Some fans have been waiting most of their lives for this moment so you can imagine the sort of buzz being generated. They cannot quite believe it when they see Paul coming through the airport doors. As he steps through, the place is in uproar. Fans are screaming, shouting, singing, jumping up and down and doing anything they can to get a glimpse of their idol. That tell-tale electronic click of cameras chirrups in all directions. It is a completely mad arrival for what will be a mad concert.
There is extra significance with this show for Paul’s tour photographer MJ Kim, who is originally from South Korea. He is over the moon, but also nervous in the days leading up to the show because he wants to ensure Paul receives a brilliant welcome here. MJ has been explaining to us for ages just how important this visit is and now we are seeing first hand what sort of impact his arrival is having.

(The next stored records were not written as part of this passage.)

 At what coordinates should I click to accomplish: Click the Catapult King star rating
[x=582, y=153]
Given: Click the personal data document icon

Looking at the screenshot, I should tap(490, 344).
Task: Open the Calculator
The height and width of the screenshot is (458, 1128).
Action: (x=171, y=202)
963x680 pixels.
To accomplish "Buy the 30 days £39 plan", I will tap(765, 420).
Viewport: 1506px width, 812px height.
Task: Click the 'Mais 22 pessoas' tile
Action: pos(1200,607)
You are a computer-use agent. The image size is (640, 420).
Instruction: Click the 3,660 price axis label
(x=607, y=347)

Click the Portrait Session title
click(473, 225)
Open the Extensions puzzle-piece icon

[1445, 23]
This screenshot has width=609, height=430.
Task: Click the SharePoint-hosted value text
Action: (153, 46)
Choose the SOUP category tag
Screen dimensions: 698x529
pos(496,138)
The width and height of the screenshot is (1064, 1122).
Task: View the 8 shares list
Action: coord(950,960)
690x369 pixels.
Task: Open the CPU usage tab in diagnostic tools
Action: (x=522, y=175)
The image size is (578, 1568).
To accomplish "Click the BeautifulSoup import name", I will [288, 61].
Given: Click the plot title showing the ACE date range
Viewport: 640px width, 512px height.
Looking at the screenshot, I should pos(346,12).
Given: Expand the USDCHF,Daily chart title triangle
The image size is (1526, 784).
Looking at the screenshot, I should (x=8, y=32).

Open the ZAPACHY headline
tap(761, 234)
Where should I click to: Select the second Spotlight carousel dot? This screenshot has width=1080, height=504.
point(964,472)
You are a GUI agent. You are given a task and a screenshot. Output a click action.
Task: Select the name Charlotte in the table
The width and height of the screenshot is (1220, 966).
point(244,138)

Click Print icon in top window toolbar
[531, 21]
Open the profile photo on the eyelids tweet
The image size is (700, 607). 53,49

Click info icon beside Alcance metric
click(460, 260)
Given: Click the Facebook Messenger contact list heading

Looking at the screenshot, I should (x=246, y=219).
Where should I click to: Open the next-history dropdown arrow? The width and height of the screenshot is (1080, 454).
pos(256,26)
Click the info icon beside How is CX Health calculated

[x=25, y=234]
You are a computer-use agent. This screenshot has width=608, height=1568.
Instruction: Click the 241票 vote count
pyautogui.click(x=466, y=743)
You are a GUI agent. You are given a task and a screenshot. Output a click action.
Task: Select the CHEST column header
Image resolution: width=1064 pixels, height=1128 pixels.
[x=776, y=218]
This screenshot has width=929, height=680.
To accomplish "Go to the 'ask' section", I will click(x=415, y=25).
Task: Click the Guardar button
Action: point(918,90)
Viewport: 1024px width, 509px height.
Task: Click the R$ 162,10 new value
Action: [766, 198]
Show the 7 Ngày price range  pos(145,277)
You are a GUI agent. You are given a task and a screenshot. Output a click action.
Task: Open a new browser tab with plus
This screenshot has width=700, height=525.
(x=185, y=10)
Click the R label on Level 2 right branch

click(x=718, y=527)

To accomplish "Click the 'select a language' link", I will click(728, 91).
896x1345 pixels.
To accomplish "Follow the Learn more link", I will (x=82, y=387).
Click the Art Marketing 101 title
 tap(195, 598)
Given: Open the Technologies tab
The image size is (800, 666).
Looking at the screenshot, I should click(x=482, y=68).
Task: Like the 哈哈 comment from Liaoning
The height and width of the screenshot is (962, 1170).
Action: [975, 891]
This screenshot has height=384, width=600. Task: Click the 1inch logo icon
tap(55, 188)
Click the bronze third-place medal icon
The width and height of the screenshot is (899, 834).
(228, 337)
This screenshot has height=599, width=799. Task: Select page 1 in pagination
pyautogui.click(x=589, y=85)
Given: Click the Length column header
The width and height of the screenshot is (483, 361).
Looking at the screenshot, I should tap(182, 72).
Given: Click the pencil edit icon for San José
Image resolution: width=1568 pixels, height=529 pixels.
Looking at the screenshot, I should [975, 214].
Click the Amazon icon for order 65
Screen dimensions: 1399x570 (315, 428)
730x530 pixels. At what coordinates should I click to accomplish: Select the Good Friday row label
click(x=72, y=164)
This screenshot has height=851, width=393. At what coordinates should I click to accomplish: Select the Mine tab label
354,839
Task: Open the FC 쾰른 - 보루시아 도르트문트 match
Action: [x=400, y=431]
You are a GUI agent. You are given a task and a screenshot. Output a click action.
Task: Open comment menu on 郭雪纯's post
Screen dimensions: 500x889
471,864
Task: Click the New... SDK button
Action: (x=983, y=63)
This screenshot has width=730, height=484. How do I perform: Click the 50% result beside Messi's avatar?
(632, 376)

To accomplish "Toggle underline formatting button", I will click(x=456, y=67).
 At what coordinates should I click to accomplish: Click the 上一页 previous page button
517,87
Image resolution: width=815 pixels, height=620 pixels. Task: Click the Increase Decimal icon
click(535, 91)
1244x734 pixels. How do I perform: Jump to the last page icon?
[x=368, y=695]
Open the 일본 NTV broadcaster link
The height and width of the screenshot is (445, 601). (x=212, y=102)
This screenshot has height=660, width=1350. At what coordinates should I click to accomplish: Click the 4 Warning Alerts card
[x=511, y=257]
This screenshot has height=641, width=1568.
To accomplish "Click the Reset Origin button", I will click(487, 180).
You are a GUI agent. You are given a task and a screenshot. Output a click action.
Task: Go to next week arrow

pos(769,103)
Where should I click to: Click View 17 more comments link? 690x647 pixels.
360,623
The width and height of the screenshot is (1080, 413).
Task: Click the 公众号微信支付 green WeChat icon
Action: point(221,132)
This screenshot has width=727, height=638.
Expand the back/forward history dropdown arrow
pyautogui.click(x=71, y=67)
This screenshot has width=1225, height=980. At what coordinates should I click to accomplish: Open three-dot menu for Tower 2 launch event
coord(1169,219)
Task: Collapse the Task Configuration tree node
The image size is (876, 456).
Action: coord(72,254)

One of the many stand-out memories of the evening is the rain. Wow, does it rain! It buckets down but clearly nothing is going to dampen the spirits at this show. As Paul says from the stage: “What if it rained? We didn’t care.” And they really don’t care - they just want to party.
During the Asian leg of the tour, MJ shot a series of Polaroid’s to feature on UK music website The Line Of Best Fit. You can check out the cool results HERE:
Over to the reviews to round off our visit to Asia:
Long live Sir Paul! (KOREAN TIMES)
“Let me have what he had!” I was thinking to myself as I watched the show. For three hours it was like having the best non-stop music playing on the best jukebox - only better.
McCartney leads 45,000 in a huge sing-a-long in an evening that made us feel like we watched the show of a god ” (JOONGANG DAILY)
It was a very special performance that will leave a permanent mark on the history of live music in Korea. The emotional evening was full of singing, dancing, shouting, praise and admiration. It was as if he was giving us gift after gift as he presented song after song from his repertoire. The most successful artist in history also gave a master class in fan service. Totally different from any other international artist we’ve had here in the past Paul obviously took time to learn about our culture, tastes and even our language. His comments made us laugh and smile whilst his music touched our hearts.
A day in the life… ” (DONGAH WEEKLY)
We’ve had many legendary visitors here before and often the hype and speculation turns out to be wrong. However, no one ever gave such an incredible and emotional performance like Paul McCartney did. I can’t recall a performer I’ve seen that had so much passion and energy on stage. Paul gave us a day we’ll never forget. The opening section of the show was like receiving continuous jabs from an expert boxer. Not only does he have the songs, but he spoke in Korean as well as having translations on the massive screens which is a first for us – it really demonstrates how much he cares. Many went home after the show on cloud nine and we know many had a hard time sleeping that night with their hearts still pounding, not wanting the experience to stop. We witnessed the greatest artist of all time. We saw the history of popular music, the present and the future all in one night.
And with that we are off to the UK leg of the tour and I will be sharing the next installment with you shortly.